### Exercise goal
Copy the review of the John Cheever biography from "Blake Bailey does" down to "to the book.", substituting "occasional" for "casual" wherever it occurs.
Text shown Block Start
Blake Bailey does not make it easy for the casual reader of his gargantuan John Cheever biography. But those who persevere will be rewarded with a compelling portrait of a complicated and tortured author, some of whose stories are among the best ever written.
At the start, Bailey assumes a familiarity with Cheever's character — conflicted bisexual, abysmal alcoholic, loving but often cruel father, relentless prevaricator — that exceeds what all but the most knowledgeable readers will bring to the book.
After a few chapters, though, Bailey settles down to a conventional chronological strategy, and the book finds its narrative legs.
Cheever, born in 1912 to a well-off family that fell on hard times, suffered a childhood marred by the weakness of a hard-drinking father and the strength of a resilient but controlling mother. The precocious young writer published his first story, Expelled, at age 18 in The New Republic.
Bailey details Cheever's conflicts with The New Yorker, where more than 100 of his stories eventually appeared; his interactions with important figures (Malcolm Cowley, e.e. cummings, William Maxwell, Muriel Rukeyser, Walker Evans, to name a few); his stormy marriage to Mary Winternitz; and his rise to precarious suburban gentility.
Cheever, amid massive insecurities, hit his peak as a short-story writer in the late '40s and '50s, writing beautiful melancholy stories of middle-class, mid-century American life. Critic John Leonard once admiringly called him "the Chekhov of the suburbs."
In late middle age, Cheever's drinking grew to suicidal proportions. His marriage in ruins, he finally went to rehab, after which he enjoyed a few years of fame and financial security. His novel Falconer (1977) was a best-seller. So was The Stories of John Cheever (1978), a rarity for a short-story collection. He died of cancer in 1982.
At first it may seem that Bailey doesn't much like Cheever, but this is not the case, as the forthright presentation of the man's behavior makes clear. Indeed, Cheever is more to be pitied than condemned, for he punished no one as much as himself.
The Cheever that most strongly emerges is the artist, striving against all obstacles, external and internal, to write real literature. Capturing the nobility of this struggle in the life of such an imperfect man is Bailey's signal achievement.
Text shown Block End
Record excerpts Block Start
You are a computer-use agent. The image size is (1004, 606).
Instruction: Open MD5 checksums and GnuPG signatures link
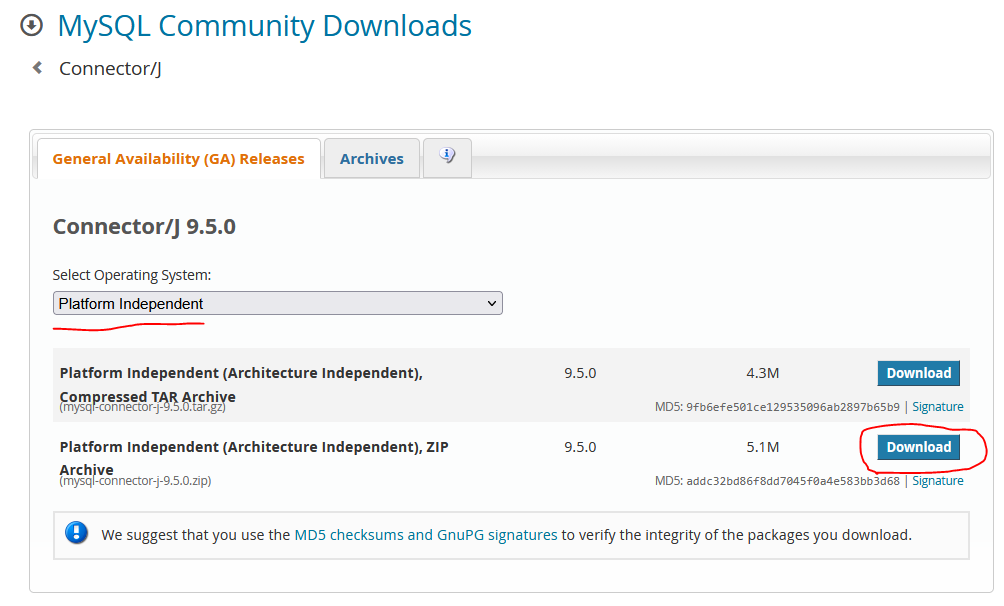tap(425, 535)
Record excerpts Block End
Record excerpts Block Start
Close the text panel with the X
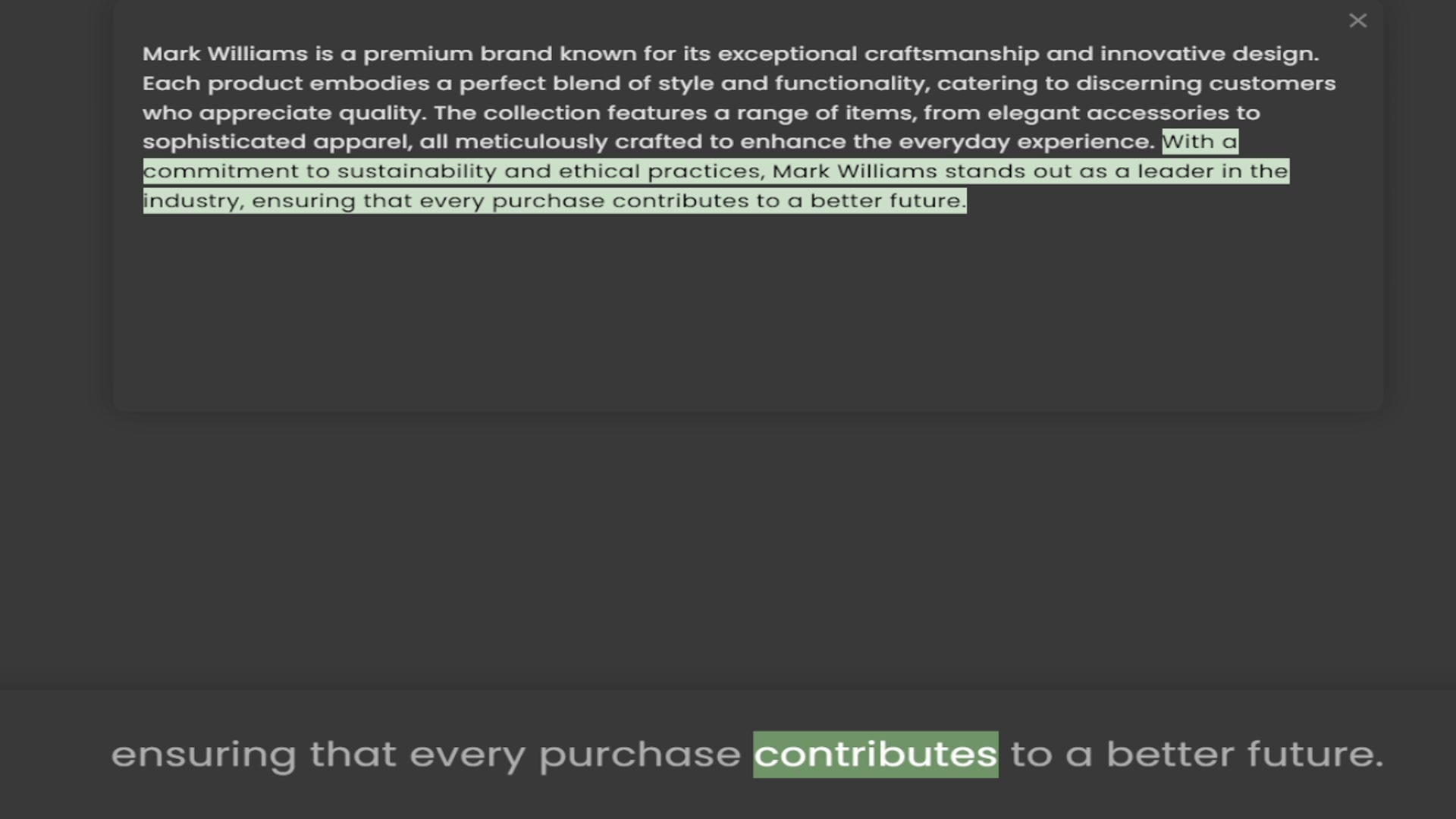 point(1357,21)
Record excerpts Block End
### Task solution
Blake Bailey does not make it easy for the occasional reader of his gargantuan John Cheever biography. But those who persevere will be rewarded with a compelling portrait of a complicated and tortured author, some of whose stories are among the best ever written.
At the start, Bailey assumes a familiarity with Cheever's character — conflicted bisexual, abysmal alcoholic, loving but often cruel father, relentless prevaricator — that exceeds what all but the most knowledgeable readers will bring to the book.